▸ **Requirements**
Rewrite the entries below, replacing "Instruction" with "Command" everywhere and leaving everything else unchanged.

▸ **Material for the task**
┄┄┄┄┄┄┄┄┄┄
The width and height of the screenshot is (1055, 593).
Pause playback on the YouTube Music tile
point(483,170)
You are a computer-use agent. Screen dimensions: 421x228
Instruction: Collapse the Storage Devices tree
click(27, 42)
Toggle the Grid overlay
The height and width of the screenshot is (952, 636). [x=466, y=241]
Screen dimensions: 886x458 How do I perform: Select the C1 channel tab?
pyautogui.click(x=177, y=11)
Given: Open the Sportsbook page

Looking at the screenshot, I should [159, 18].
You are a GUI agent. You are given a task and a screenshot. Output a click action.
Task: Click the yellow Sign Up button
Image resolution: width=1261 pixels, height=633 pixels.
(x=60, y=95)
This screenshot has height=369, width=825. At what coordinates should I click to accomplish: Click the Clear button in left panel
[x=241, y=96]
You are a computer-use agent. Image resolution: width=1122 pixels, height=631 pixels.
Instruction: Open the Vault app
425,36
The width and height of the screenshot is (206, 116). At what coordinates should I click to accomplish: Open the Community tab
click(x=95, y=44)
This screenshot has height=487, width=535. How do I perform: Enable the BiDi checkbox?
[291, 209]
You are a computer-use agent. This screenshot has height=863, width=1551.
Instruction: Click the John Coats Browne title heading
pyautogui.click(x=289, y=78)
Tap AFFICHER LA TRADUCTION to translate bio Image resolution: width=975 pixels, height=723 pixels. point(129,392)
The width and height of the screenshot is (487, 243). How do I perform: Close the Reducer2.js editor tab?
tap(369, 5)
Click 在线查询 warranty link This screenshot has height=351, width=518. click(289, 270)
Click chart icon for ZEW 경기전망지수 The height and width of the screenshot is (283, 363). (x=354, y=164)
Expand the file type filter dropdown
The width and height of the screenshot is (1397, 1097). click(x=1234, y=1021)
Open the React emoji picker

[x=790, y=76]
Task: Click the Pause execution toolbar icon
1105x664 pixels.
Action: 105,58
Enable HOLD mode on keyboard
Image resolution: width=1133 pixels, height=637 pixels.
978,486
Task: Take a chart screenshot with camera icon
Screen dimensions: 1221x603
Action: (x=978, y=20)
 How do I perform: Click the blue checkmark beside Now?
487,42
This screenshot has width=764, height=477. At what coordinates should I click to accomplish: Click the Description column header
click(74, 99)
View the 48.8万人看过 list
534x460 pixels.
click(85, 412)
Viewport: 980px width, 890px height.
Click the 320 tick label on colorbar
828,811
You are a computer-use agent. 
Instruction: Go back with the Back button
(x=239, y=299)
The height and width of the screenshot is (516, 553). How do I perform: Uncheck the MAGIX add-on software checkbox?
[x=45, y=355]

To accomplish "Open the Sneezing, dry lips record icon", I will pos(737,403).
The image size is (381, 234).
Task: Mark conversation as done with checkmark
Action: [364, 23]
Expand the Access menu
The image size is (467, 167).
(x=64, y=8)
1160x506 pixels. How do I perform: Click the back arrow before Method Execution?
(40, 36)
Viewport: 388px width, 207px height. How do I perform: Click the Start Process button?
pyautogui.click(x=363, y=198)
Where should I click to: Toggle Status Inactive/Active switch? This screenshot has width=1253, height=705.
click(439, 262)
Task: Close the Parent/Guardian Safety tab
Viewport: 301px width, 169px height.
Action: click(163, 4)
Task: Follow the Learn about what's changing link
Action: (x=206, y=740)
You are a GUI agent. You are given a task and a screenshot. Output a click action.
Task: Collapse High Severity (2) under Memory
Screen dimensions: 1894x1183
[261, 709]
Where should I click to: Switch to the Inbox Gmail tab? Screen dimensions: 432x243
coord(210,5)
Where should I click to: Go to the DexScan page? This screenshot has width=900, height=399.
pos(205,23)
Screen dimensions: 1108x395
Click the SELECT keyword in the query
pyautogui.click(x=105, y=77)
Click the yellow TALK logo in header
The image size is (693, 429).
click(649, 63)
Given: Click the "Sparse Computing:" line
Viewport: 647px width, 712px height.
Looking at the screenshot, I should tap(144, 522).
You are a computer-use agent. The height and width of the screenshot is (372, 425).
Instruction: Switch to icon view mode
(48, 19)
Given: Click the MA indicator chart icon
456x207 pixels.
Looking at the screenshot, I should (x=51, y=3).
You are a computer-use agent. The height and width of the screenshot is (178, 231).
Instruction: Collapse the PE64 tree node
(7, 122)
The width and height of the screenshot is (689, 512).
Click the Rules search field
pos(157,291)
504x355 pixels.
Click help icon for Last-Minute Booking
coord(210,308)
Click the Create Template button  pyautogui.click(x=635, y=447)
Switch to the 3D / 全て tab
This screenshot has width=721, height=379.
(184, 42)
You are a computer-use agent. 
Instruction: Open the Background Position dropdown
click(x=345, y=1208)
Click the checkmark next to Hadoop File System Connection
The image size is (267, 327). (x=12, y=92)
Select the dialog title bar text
┄┄┄┄┄┄┄┄┄┄
▸ **Completed task**
The width and height of the screenshot is (1055, 593).
Pause playback on the YouTube Music tile
point(483,170)
You are a computer-use agent. Screen dimensions: 421x228
Command: Collapse the Storage Devices tree
click(27, 42)
Toggle the Grid overlay
The height and width of the screenshot is (952, 636). [x=466, y=241]
Screen dimensions: 886x458 How do I perform: Select the C1 channel tab?
pyautogui.click(x=177, y=11)
Given: Open the Sportsbook page

Looking at the screenshot, I should [159, 18].
You are a GUI agent. You are given a task and a screenshot. Output a click action.
Task: Click the yellow Sign Up button
Image resolution: width=1261 pixels, height=633 pixels.
(x=60, y=95)
This screenshot has height=369, width=825. At what coordinates should I click to accomplish: Click the Clear button in left panel
[x=241, y=96]
You are a computer-use agent. Image resolution: width=1122 pixels, height=631 pixels.
Command: Open the Vault app
425,36
The width and height of the screenshot is (206, 116). At what coordinates should I click to accomplish: Open the Community tab
click(x=95, y=44)
This screenshot has height=487, width=535. How do I perform: Enable the BiDi checkbox?
[291, 209]
You are a computer-use agent. This screenshot has height=863, width=1551.
Command: Click the John Coats Browne title heading
pyautogui.click(x=289, y=78)
Tap AFFICHER LA TRADUCTION to translate bio Image resolution: width=975 pixels, height=723 pixels. point(129,392)
The width and height of the screenshot is (487, 243). How do I perform: Close the Reducer2.js editor tab?
tap(369, 5)
Click 在线查询 warranty link This screenshot has height=351, width=518. click(289, 270)
Click chart icon for ZEW 경기전망지수 The height and width of the screenshot is (283, 363). (x=354, y=164)
Expand the file type filter dropdown
The width and height of the screenshot is (1397, 1097). click(x=1234, y=1021)
Open the React emoji picker

[x=790, y=76]
Task: Click the Pause execution toolbar icon
1105x664 pixels.
Action: 105,58
Enable HOLD mode on keyboard
Image resolution: width=1133 pixels, height=637 pixels.
978,486
Task: Take a chart screenshot with camera icon
Screen dimensions: 1221x603
Action: (x=978, y=20)
 How do I perform: Click the blue checkmark beside Now?
487,42
This screenshot has width=764, height=477. At what coordinates should I click to accomplish: Click the Description column header
click(74, 99)
View the 48.8万人看过 list
534x460 pixels.
click(85, 412)
Viewport: 980px width, 890px height.
Click the 320 tick label on colorbar
828,811
You are a computer-use agent. 
Command: Go back with the Back button
(x=239, y=299)
The height and width of the screenshot is (516, 553). How do I perform: Uncheck the MAGIX add-on software checkbox?
[x=45, y=355]

To accomplish "Open the Sneezing, dry lips record icon", I will pos(737,403).
The image size is (381, 234).
Task: Mark conversation as done with checkmark
Action: [364, 23]
Expand the Access menu
The image size is (467, 167).
(x=64, y=8)
1160x506 pixels. How do I perform: Click the back arrow before Method Execution?
(40, 36)
Viewport: 388px width, 207px height. How do I perform: Click the Start Process button?
pyautogui.click(x=363, y=198)
Where should I click to: Toggle Status Inactive/Active switch? This screenshot has width=1253, height=705.
click(439, 262)
Task: Close the Parent/Guardian Safety tab
Viewport: 301px width, 169px height.
Action: click(163, 4)
Task: Follow the Learn about what's changing link
Action: (x=206, y=740)
You are a GUI agent. You are given a task and a screenshot. Output a click action.
Task: Collapse High Severity (2) under Memory
Screen dimensions: 1894x1183
[261, 709]
Where should I click to: Switch to the Inbox Gmail tab? Screen dimensions: 432x243
coord(210,5)
Where should I click to: Go to the DexScan page? This screenshot has width=900, height=399.
pos(205,23)
Screen dimensions: 1108x395
Click the SELECT keyword in the query
pyautogui.click(x=105, y=77)
Click the yellow TALK logo in header
The image size is (693, 429).
click(649, 63)
Given: Click the "Sparse Computing:" line
Viewport: 647px width, 712px height.
Looking at the screenshot, I should tap(144, 522).
You are a computer-use agent. The height and width of the screenshot is (372, 425).
Command: Switch to icon view mode
(48, 19)
Given: Click the MA indicator chart icon
456x207 pixels.
Looking at the screenshot, I should (x=51, y=3).
You are a computer-use agent. The height and width of the screenshot is (178, 231).
Command: Collapse the PE64 tree node
(7, 122)
The width and height of the screenshot is (689, 512).
Click the Rules search field
pos(157,291)
504x355 pixels.
Click help icon for Last-Minute Booking
coord(210,308)
Click the Create Template button  pyautogui.click(x=635, y=447)
Switch to the 3D / 全て tab
This screenshot has width=721, height=379.
(184, 42)
You are a computer-use agent. 
Command: Open the Background Position dropdown
click(x=345, y=1208)
Click the checkmark next to Hadoop File System Connection
The image size is (267, 327). (x=12, y=92)
Select the dialog title bar text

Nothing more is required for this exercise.